Being higher up on the list is better. Denying that there is a spectrum is nonsense. Being at level three is not a bad outcome- it’s a totally different cost than level 4 or 5. If your metrics do not capture severity, not only are you throwing away data that can be used to make appropriate cost-benefit analyses, you’re throwing away data that can help you understand ‘what are the risk factors for complications’.

Mild symptoms are better than requiring ICU admission.

Immunity is on a spectrum.

Immunity causes non-severity. The more immune you are, the more capable you are of fighting off an infection before things go south. We know that in the range from mild-symptoms to death, there are some pretty obvious risk factors. Would it be unreasonable to expand them all the way down to the zero-severity cases? I don’t see a clear reason why these risk factors should ‘cut off’ at the ‘no symptoms’ stage- immunity scales all the way across severity. Immunity is inversely proportional to severity.

Vis a vis, immunity is on a spectrum.

If it’s on a spectrum we can probably make mild shifts and nudges. There are things we can do to move towards the higher end of immunity beyond innoculation.

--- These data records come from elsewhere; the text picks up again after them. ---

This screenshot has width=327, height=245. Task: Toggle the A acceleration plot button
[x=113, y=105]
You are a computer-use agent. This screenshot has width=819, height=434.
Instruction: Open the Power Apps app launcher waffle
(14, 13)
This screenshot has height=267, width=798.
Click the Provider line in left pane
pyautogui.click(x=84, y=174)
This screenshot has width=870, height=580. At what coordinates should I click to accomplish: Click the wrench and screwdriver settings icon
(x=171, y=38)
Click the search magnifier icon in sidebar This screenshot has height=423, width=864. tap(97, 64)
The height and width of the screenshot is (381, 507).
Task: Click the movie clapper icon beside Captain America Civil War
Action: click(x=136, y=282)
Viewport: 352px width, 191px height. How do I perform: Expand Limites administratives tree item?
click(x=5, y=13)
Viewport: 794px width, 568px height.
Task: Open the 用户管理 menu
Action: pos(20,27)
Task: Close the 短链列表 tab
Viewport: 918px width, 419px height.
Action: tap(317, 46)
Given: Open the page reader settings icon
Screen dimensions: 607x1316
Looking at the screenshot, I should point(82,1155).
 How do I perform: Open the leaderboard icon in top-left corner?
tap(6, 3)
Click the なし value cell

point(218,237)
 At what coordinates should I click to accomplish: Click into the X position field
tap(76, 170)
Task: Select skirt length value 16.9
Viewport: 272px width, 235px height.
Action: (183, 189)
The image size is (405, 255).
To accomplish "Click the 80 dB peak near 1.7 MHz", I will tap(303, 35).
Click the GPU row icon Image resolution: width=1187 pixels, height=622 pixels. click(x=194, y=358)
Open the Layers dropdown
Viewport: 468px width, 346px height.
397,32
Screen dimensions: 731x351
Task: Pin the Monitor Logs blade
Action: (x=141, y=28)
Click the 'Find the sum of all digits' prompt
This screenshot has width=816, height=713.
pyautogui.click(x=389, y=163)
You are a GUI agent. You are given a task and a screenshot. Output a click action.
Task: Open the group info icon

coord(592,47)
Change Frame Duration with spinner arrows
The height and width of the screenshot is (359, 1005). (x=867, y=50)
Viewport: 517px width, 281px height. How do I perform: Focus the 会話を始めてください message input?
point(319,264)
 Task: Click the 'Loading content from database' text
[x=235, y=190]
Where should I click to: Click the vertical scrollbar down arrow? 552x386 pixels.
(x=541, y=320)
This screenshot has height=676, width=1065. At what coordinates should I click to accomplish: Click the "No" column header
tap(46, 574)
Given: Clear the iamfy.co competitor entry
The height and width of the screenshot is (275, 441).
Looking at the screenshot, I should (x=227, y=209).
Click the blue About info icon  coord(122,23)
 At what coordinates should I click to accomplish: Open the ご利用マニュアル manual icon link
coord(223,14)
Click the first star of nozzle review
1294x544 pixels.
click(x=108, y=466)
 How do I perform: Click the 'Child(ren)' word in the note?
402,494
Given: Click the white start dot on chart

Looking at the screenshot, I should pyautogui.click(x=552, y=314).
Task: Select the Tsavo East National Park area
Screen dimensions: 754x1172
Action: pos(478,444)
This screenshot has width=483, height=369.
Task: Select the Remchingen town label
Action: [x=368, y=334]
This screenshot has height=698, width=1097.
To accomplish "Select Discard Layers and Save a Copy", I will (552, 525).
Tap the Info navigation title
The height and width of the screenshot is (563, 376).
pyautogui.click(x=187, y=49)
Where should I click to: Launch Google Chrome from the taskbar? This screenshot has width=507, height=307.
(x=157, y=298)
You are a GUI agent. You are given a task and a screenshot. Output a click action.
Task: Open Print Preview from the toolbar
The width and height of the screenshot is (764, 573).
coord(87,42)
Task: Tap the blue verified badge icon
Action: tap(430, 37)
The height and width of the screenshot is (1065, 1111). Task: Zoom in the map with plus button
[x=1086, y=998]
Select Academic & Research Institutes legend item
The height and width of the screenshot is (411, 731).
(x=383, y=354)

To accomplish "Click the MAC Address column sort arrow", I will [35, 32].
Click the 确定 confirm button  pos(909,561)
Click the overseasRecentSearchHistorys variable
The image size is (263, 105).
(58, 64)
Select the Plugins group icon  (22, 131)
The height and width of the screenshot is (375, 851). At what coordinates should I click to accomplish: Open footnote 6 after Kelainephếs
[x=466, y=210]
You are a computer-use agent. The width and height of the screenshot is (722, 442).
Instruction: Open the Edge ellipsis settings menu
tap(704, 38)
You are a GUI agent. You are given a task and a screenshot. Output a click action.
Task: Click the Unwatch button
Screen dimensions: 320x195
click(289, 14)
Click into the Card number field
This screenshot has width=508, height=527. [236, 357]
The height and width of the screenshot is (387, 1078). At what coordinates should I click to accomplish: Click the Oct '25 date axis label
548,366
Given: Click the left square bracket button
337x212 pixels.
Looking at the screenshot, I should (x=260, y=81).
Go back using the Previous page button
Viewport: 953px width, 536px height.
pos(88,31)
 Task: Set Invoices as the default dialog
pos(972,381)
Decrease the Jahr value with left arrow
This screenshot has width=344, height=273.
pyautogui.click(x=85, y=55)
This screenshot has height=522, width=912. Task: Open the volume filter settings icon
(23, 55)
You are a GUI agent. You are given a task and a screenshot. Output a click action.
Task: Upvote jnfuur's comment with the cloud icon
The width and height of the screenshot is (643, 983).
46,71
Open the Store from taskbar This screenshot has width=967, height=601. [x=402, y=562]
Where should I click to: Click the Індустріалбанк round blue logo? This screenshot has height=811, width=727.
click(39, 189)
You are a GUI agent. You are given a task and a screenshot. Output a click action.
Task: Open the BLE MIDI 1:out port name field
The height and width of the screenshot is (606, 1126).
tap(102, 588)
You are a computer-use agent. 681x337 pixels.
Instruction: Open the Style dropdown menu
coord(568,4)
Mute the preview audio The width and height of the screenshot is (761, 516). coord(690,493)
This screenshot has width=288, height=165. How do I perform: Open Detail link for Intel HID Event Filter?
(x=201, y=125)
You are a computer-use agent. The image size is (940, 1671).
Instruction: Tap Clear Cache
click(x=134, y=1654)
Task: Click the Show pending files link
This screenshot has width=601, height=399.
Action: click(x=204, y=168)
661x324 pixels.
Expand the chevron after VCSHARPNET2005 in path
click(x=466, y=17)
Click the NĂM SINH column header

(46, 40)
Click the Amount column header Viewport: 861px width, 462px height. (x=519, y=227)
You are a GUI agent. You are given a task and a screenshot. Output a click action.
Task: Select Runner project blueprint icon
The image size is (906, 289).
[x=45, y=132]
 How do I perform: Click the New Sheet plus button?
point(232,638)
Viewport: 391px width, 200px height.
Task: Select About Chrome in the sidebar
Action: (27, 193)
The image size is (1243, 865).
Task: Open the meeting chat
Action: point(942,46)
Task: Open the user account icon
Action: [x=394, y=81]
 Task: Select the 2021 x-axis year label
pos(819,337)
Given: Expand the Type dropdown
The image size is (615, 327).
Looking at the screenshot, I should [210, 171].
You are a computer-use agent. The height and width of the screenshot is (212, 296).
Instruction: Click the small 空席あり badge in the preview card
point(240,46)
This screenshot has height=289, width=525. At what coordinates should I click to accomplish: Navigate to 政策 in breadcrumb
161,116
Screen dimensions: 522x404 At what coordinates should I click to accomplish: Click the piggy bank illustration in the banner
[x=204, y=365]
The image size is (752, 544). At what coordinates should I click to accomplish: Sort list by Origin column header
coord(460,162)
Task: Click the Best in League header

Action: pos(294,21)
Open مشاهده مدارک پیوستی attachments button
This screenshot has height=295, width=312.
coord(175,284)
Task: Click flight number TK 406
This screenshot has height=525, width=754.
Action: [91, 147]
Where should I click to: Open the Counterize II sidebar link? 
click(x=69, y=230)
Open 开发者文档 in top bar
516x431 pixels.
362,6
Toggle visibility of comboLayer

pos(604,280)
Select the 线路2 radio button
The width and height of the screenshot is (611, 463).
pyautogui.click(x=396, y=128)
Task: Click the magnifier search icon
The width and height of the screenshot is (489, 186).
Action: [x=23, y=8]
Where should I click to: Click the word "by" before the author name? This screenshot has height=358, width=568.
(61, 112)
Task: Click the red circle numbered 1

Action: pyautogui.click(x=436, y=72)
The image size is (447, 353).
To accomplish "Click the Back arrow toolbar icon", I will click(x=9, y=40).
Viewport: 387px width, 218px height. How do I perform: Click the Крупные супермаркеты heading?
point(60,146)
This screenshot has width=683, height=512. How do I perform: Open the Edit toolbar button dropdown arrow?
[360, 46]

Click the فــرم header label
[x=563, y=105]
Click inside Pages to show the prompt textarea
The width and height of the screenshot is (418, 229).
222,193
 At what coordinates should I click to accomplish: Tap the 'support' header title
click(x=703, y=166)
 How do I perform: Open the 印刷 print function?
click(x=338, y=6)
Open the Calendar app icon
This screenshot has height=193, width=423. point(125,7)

The presence of innoculations touting near β=0 levels of immunity seems to overshadow that the spectrum still exists… but it does nonetheless. If our goals are long-term health, we really should be seeking not to put all our eggs and resources in one basket by setting the β of one disease to zero, but seeking to holistically understand what causes a lack of immunity, and from there, foster generally high immunity across a wide swath of diseases. The answer may not be innoculation. The answer may be learning to master immunity and everything that goes into it.

Let me look both ways before crossing the street here… are you still there? OK. Let me walk right into this bus.

Fighting the next war.

COVID was mild. It was nothing. It has a fairly reasonable-to-understand set of risk factors (don’t be inflammed, don’t be obese, don’t be vitamin-deficient, don’t… well, you don’t really have control over your age). It should have been cake to bolster immunity, but it wasn’t. The general societal mindset has been “wait for a vaccine” or “it’ll just run its course”.

Will we learn from this folly?

Whenver I think about vaccination, I think about the general quote cited by those critical of militaries: “soldiers are always training to fight the last war”; “economists are always ready to fight the last depression”. Vaccination is reactive. General immunity is proactive.

Vaccine manufacturers are suggesting that booster shots will be required. Yeah… this is a rider on humanity. It isn’t “just the flu, bro”… it’s the new flu, bro. (Whether it was destined to be, is an interesting question). It will evolve, and continue to evolve. Immunity via innoculation has the same pitfalls of any corporate affair: information takes time to travel up from the field to planners.

What happens when we have the next COVID? Will we have to put a pause on humanity again? Or maybe, we can start looking back at this year, look at the data, and learn some valuable lessons about how immunity works and how we can produce general immunity for any disease. Is that too much to hope for?